Exercise instructions:
#1 Retype the film reviews word for word.
#2 Echo the listing exactly, from its first line through the line containing "Action: tap(593, 247)", and give only those lines.

Page text:

▼

Thursday, April 12, 2018

Molly’s Game (Aaron Sorkin, 2017): 2/5
Overwritten. Also overacted and over-directed. And at 2 hours and 20 minutes overlong. Is it weird that Chastain so often picks roles where she’s a genius or goddess? The female Will Smith?

Help! (Richard Lester, 1965): 2.5/5
The Beatles/Lester invent the Monkees, but the faux-Indians in brownface with parody-level accents? #problematic

The Milky Way (Luis Buñuel, 1969): 3/5
A programmatic but occasionally amusing attack on dogma. A warm-up for the superior Discreet Charm and Phantom.

Paddington 2 (Paul King, 2018): 3/5
The whole fam enjoyed this sweet movie containing some nice bits of physical comedy. Sally Hawkins’s best recent performance.

Sexy Beast, rw (Jonathan Glazer, 2000): 3/5
A surprisingly conventional gangster movie in comic mode, with at least two great performances. Forevermore owns the Stranglers’ “Peaches.”

Three Billboards Outside Ebbing, Missouri (Martin McDonagh, 2017): 2.5/5
The less talented McDonagh brother. Defined/marred by intentional whiplashes of tone and character.

▲

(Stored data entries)
▼

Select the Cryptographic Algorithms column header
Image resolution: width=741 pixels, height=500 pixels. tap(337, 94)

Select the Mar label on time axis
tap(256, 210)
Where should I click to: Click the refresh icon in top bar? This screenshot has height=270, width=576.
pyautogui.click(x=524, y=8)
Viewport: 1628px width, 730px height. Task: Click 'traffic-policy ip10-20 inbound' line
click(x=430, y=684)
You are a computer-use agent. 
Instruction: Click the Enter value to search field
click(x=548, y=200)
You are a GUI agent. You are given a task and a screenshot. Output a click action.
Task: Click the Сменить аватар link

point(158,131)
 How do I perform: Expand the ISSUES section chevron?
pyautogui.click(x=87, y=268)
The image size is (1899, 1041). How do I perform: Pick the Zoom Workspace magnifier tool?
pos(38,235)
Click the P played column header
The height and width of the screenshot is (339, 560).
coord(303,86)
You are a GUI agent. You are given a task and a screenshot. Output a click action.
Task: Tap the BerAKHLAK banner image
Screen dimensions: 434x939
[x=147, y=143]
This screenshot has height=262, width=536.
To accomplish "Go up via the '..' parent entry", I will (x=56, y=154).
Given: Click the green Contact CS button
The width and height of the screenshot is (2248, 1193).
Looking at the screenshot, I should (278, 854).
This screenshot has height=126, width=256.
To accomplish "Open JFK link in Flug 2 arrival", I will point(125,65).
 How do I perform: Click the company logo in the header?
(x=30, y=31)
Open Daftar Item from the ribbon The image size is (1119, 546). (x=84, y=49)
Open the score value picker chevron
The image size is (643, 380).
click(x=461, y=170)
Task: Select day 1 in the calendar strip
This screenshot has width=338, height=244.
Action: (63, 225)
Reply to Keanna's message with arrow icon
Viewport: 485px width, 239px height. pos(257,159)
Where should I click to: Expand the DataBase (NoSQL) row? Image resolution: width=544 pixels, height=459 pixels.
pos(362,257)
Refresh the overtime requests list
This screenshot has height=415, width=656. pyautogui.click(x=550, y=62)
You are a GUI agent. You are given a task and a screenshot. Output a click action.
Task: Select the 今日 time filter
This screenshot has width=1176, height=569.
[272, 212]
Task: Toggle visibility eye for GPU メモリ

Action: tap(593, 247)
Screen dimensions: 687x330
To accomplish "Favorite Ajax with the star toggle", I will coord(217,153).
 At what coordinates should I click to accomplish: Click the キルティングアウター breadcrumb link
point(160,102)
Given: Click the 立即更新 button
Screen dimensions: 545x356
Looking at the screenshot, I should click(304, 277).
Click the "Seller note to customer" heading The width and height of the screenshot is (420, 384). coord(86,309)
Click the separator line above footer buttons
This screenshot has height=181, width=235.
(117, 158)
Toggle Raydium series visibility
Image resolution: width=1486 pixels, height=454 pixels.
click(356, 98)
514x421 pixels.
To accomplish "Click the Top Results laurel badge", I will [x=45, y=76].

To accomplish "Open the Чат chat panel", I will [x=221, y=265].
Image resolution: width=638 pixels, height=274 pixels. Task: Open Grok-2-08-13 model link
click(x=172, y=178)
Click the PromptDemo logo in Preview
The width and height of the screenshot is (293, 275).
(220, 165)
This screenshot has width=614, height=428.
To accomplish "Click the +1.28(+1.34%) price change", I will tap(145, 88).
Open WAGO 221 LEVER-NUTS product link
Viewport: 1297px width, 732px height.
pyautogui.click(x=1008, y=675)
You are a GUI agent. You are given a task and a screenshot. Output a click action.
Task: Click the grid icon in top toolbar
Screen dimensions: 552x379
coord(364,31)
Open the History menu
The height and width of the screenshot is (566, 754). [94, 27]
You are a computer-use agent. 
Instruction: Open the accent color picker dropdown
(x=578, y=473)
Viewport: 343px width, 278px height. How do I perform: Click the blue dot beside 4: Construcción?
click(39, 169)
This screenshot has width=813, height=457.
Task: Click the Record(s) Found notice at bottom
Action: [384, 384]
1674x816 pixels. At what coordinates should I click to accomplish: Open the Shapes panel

▲

Task answers:
#1
Thursday, April 12, 2018

Molly’s Game (Aaron Sorkin, 2017): 2/5
Overwritten. Also overacted and over-directed. And at 2 hours and 20 minutes overlong. Is it weird that Chastain so often picks roles where she’s a genius or goddess? The female Will Smith?

Help! (Richard Lester, 1965): 2.5/5
The Beatles/Lester invent the Monkees, but the faux-Indians in brownface with parody-level accents? #problematic

The Milky Way (Luis Buñuel, 1969): 3/5
A programmatic but occasionally amusing attack on dogma. A warm-up for the superior Discreet Charm and Phantom.

Paddington 2 (Paul King, 2018): 3/5
The whole fam enjoyed this sweet movie containing some nice bits of physical comedy. Sally Hawkins’s best recent performance.

Sexy Beast, rw (Jonathan Glazer, 2000): 3/5
A surprisingly conventional gangster movie in comic mode, with at least two great performances. Forevermore owns the Stranglers’ “Peaches.”

Three Billboards Outside Ebbing, Missouri (Martin McDonagh, 2017): 2.5/5
The less talented McDonagh brother. Defined/marred by intentional whiplashes of tone and character.

#2
Select the Cryptographic Algorithms column header
Image resolution: width=741 pixels, height=500 pixels. tap(337, 94)

Select the Mar label on time axis
tap(256, 210)
Where should I click to: Click the refresh icon in top bar? This screenshot has height=270, width=576.
pyautogui.click(x=524, y=8)
Viewport: 1628px width, 730px height. Task: Click 'traffic-policy ip10-20 inbound' line
click(x=430, y=684)
You are a computer-use agent. 
Instruction: Click the Enter value to search field
click(x=548, y=200)
You are a GUI agent. You are given a task and a screenshot. Output a click action.
Task: Click the Сменить аватар link

point(158,131)
 How do I perform: Expand the ISSUES section chevron?
pyautogui.click(x=87, y=268)
The image size is (1899, 1041). How do I perform: Pick the Zoom Workspace magnifier tool?
pos(38,235)
Click the P played column header
The height and width of the screenshot is (339, 560).
coord(303,86)
You are a GUI agent. You are given a task and a screenshot. Output a click action.
Task: Tap the BerAKHLAK banner image
Screen dimensions: 434x939
[x=147, y=143]
This screenshot has height=262, width=536.
To accomplish "Go up via the '..' parent entry", I will (x=56, y=154).
Given: Click the green Contact CS button
The width and height of the screenshot is (2248, 1193).
Looking at the screenshot, I should (278, 854).
This screenshot has height=126, width=256.
To accomplish "Open JFK link in Flug 2 arrival", I will point(125,65).
 How do I perform: Click the company logo in the header?
(x=30, y=31)
Open Daftar Item from the ribbon The image size is (1119, 546). (x=84, y=49)
Open the score value picker chevron
The image size is (643, 380).
click(x=461, y=170)
Task: Select day 1 in the calendar strip
This screenshot has width=338, height=244.
Action: (63, 225)
Reply to Keanna's message with arrow icon
Viewport: 485px width, 239px height. pos(257,159)
Where should I click to: Expand the DataBase (NoSQL) row? Image resolution: width=544 pixels, height=459 pixels.
pos(362,257)
Refresh the overtime requests list
This screenshot has height=415, width=656. pyautogui.click(x=550, y=62)
You are a GUI agent. You are given a task and a screenshot. Output a click action.
Task: Select the 今日 time filter
This screenshot has width=1176, height=569.
[272, 212]
Task: Toggle visibility eye for GPU メモリ

Action: tap(593, 247)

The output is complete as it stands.